When you start working in this way you might find it a bit of a pain, and things won't look quite the way you expect. However once you get past this and get used to it, you'll start to notice just how much more natural your lighting looks than it did before, even just with a single light in your scene. That's because you're doing your lighting calulations according to the way it works in the real world, and looking at the result appropriately for your viewing device.
billrobertson42
09-29-2006, 02:09 AM
I think what you're saying then, is in the rendering, build in correction for the gamma that you need to apply later.
Correct?
Aneks
09-29-2006, 02:28 AM
Nice respsonse Playmesumchoons. It seems you are suggesting that all textures etc are run through a gamma .454 (ie negate 2.2 gamma) in order to bring source material such as textures) into what compositors refer to as a 'linear-to-light' (or linear) colour space. As a compositor I am interested in this process in a film pipeline where you are passing off 3d to be composited into scanned film plates (log) which I assume will be comped in a 'linear-to-light" colour space.

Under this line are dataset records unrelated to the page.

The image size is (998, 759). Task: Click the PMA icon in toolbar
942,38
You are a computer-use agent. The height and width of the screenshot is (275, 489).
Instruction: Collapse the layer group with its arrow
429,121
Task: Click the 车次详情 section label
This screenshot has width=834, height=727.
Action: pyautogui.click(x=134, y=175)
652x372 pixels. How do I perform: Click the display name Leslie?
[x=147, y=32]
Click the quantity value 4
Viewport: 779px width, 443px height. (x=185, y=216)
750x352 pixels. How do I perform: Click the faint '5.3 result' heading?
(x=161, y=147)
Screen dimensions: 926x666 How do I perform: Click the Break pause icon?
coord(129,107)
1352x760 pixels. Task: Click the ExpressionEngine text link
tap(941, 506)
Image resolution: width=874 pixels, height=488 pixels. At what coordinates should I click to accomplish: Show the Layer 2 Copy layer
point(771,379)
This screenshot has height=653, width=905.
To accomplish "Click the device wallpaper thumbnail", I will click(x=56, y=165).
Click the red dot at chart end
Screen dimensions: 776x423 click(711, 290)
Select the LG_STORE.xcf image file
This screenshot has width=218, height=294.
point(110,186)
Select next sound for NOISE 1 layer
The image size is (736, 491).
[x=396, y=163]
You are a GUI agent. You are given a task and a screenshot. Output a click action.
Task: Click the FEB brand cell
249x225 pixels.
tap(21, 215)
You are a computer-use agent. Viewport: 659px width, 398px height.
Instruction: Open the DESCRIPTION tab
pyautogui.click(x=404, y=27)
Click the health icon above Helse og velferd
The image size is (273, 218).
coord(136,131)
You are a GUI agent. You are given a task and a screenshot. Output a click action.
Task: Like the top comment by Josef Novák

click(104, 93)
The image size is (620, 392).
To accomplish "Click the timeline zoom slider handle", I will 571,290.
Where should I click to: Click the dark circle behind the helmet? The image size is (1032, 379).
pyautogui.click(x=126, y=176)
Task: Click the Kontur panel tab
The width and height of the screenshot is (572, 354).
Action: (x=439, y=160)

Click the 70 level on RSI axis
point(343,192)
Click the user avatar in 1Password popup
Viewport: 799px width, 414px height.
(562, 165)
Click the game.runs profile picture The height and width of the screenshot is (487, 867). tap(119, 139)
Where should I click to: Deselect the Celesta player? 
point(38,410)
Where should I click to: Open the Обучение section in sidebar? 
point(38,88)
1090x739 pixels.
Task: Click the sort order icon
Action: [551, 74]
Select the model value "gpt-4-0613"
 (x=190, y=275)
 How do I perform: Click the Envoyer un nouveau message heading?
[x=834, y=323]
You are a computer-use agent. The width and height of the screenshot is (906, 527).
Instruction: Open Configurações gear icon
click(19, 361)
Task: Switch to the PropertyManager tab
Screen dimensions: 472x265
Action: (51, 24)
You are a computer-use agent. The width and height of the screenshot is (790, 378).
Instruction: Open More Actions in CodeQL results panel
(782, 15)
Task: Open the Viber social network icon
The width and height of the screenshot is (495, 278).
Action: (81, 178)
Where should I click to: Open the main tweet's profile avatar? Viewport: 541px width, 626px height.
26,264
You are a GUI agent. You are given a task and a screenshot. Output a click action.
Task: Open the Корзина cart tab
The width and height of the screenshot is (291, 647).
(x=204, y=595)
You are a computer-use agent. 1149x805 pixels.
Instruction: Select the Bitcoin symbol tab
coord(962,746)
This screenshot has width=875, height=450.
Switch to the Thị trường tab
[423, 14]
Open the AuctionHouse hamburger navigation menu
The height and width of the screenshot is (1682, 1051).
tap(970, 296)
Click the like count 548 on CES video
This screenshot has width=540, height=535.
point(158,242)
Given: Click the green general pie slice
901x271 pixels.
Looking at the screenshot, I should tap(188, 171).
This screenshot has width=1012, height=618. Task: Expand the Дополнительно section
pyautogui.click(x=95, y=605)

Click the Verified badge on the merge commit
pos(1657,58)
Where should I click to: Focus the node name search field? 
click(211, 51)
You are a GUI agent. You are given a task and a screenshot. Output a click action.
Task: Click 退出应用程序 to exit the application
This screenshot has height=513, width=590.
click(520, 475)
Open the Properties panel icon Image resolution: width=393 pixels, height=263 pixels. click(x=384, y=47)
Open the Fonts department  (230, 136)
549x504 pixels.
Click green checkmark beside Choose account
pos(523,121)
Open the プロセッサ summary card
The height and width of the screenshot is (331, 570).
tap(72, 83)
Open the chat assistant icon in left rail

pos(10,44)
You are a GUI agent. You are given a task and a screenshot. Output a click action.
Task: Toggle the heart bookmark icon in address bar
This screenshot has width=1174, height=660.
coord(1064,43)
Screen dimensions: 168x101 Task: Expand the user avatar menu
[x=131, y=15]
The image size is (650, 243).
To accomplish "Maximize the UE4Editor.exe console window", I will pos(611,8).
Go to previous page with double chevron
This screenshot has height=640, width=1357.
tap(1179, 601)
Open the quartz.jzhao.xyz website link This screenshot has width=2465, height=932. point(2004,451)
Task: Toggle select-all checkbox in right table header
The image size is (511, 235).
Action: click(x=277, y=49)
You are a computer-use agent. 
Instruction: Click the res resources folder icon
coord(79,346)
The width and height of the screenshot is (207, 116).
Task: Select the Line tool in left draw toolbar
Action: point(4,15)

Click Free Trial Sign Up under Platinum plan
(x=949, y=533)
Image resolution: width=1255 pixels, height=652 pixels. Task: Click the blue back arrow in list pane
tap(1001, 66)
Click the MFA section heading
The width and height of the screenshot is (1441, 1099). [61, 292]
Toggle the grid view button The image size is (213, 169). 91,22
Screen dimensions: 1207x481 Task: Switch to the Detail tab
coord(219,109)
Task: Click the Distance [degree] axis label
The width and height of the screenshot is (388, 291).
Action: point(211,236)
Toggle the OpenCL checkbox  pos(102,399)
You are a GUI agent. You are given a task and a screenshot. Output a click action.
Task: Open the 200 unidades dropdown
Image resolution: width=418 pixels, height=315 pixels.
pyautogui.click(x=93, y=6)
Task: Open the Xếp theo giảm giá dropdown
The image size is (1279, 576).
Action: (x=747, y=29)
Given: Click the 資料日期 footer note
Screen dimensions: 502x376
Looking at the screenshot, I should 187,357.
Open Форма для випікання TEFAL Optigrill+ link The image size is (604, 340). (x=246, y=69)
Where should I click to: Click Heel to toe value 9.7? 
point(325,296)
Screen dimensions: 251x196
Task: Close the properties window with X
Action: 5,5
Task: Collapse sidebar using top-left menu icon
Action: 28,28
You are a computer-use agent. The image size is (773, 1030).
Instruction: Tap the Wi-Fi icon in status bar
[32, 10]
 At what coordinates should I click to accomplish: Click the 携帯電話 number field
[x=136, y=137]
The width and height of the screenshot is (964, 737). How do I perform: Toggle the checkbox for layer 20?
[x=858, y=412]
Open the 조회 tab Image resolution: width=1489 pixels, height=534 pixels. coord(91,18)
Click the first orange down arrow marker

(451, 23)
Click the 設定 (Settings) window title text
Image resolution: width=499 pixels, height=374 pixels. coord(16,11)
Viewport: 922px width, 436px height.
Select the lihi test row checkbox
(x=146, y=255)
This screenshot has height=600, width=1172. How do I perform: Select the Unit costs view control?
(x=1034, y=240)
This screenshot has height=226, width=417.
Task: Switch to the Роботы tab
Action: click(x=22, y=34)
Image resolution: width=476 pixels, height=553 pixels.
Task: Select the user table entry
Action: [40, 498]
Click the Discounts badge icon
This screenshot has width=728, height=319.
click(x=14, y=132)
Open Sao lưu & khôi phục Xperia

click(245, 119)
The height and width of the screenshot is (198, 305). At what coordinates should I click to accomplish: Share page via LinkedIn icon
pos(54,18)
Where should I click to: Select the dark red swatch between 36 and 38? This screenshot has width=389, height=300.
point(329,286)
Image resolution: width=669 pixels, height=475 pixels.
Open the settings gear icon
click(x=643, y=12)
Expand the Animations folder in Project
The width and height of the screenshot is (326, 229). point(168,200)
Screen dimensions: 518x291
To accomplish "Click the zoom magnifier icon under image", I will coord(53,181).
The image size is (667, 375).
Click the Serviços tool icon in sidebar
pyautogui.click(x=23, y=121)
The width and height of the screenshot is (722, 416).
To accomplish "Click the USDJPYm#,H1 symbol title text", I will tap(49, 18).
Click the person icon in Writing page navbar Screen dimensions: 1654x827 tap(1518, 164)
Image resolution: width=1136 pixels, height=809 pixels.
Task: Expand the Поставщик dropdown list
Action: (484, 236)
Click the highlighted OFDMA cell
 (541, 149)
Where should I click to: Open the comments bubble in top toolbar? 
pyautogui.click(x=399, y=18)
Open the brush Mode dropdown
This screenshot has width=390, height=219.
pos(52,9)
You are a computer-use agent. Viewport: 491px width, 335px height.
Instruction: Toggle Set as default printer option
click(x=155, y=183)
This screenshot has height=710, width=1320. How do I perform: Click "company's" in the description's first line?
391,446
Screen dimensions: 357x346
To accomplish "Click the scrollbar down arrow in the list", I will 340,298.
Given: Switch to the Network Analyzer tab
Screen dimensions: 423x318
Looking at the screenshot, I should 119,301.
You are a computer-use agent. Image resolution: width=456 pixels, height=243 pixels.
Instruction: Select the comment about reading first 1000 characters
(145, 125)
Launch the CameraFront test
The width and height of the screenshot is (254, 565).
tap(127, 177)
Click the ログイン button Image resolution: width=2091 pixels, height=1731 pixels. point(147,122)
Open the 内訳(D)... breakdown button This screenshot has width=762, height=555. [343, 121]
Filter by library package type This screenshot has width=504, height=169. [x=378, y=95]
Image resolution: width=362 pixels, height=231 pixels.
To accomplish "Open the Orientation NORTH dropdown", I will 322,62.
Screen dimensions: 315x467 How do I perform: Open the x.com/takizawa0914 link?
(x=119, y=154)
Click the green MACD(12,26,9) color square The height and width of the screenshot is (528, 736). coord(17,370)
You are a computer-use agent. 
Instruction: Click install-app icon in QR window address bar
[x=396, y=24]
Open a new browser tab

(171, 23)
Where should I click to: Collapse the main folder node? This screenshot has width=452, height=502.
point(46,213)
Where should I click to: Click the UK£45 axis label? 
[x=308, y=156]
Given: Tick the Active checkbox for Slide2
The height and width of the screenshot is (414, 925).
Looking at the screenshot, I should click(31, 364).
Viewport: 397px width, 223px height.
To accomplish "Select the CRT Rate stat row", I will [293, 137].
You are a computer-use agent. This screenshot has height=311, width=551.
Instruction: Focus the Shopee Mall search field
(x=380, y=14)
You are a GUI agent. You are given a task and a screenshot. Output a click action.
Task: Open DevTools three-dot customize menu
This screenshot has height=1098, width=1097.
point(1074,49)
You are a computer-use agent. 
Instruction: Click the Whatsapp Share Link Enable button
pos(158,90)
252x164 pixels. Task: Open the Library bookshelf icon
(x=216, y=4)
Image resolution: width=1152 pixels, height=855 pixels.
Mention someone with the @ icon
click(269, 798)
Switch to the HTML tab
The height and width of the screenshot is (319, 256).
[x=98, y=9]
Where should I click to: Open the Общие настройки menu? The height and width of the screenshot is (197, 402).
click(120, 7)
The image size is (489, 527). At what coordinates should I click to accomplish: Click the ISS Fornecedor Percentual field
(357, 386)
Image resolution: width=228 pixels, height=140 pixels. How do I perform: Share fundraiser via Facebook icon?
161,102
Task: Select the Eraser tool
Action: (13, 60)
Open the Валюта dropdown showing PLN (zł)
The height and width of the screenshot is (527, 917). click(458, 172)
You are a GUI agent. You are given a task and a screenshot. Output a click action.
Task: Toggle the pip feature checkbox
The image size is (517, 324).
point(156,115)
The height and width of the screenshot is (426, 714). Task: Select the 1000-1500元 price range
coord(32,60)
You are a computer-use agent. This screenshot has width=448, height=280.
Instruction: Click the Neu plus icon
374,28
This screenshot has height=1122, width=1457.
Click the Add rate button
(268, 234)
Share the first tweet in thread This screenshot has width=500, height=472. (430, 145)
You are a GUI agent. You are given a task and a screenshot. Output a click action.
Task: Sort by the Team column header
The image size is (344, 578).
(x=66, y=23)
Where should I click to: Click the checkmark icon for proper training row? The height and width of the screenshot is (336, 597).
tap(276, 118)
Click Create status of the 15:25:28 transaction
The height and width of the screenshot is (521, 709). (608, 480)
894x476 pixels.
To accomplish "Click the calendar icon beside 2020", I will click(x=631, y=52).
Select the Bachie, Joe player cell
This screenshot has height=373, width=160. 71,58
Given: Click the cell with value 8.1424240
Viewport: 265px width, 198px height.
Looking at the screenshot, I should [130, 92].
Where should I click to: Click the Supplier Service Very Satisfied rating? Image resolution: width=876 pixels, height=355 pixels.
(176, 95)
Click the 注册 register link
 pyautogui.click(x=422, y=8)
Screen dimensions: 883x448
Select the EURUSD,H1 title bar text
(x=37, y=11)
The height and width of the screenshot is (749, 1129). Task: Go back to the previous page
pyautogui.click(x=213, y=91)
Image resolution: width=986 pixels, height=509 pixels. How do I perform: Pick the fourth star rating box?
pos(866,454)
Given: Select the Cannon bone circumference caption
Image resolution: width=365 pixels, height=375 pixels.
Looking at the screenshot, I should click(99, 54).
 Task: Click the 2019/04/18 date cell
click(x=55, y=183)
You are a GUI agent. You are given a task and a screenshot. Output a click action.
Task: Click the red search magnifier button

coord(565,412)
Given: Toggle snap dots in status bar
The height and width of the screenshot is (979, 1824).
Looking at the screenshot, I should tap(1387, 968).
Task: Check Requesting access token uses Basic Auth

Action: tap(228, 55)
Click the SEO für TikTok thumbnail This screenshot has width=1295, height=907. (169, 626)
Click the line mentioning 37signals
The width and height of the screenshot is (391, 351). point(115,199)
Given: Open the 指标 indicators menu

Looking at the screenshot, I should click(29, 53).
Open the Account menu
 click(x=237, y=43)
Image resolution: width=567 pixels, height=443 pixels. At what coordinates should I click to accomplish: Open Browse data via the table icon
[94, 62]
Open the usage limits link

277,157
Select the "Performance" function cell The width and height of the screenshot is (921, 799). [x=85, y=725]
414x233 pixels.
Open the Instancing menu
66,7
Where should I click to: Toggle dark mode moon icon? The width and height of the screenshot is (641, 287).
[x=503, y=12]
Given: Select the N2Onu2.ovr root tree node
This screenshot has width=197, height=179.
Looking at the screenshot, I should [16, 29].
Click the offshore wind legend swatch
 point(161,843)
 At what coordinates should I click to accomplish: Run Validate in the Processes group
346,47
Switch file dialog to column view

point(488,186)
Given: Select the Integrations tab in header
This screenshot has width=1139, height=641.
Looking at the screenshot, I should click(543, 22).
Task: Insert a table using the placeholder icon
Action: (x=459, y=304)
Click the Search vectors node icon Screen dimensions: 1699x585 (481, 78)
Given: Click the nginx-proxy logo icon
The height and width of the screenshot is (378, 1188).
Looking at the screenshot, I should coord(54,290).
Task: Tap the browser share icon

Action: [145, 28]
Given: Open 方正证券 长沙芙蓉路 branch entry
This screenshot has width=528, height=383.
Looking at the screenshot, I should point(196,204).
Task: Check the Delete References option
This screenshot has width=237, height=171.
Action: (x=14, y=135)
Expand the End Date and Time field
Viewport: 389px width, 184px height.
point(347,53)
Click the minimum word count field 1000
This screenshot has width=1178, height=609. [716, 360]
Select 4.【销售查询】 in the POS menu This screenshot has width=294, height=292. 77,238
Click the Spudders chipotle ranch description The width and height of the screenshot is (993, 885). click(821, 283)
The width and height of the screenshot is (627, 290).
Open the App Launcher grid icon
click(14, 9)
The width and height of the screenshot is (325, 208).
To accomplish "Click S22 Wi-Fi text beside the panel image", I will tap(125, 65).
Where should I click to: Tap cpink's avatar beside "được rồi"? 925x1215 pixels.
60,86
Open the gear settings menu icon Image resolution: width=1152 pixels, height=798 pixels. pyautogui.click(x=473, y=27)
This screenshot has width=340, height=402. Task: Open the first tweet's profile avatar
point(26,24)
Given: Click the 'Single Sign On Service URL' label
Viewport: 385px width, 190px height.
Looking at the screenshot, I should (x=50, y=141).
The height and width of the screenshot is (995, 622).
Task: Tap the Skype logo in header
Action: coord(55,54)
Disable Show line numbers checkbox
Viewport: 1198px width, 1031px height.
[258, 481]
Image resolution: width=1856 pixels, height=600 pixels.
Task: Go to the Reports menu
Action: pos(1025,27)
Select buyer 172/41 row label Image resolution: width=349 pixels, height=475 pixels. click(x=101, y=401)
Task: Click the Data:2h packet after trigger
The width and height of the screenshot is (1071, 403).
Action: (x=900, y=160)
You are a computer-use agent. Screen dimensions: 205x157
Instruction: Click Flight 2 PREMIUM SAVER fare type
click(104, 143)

Prior to linearFloat (LFP), via somehing like .exr, I was so used to doing gamma .454's on 3d source in order to unify elements I have 'de-loged'.
how does is this adressed by compositors at your facility ?!
playmesumch00ns
09-29-2006, 09:14 AM
billrobertson42: Yes, that's exactly what I'm saying :)
Aneks: I won't go into how we used to do things :) Our current pipeline is to comp everything in linear (by that I mean true linear, as opposed to the "not log" sense that some people understand it to mean). All our 3d is rendered in linear, so all textures are pre-converted from sRGB (i.e. gamma 2.2) in the shader. To make things slightly more confusing, all our texture artists use a lookup while they are painting to show them what the end result will look like on film, so that if we rendered their texture on a flat-shaded plane, comped it, converted to log, then viewed it on a film screen, it would look exactly the same as it did in photoshop on their monitor.
Of course, it's not precise because of the lack of support for 3d luts almost everywhere, but it's very close indeed, and the workflow is pretty good (except in certain cases).
billrobertson42
09-30-2006, 02:27 AM
Seeing as how I can barely figure out how to light a scene, I don't think I will be able to put this to use yet. However, I find the information extremely interesting.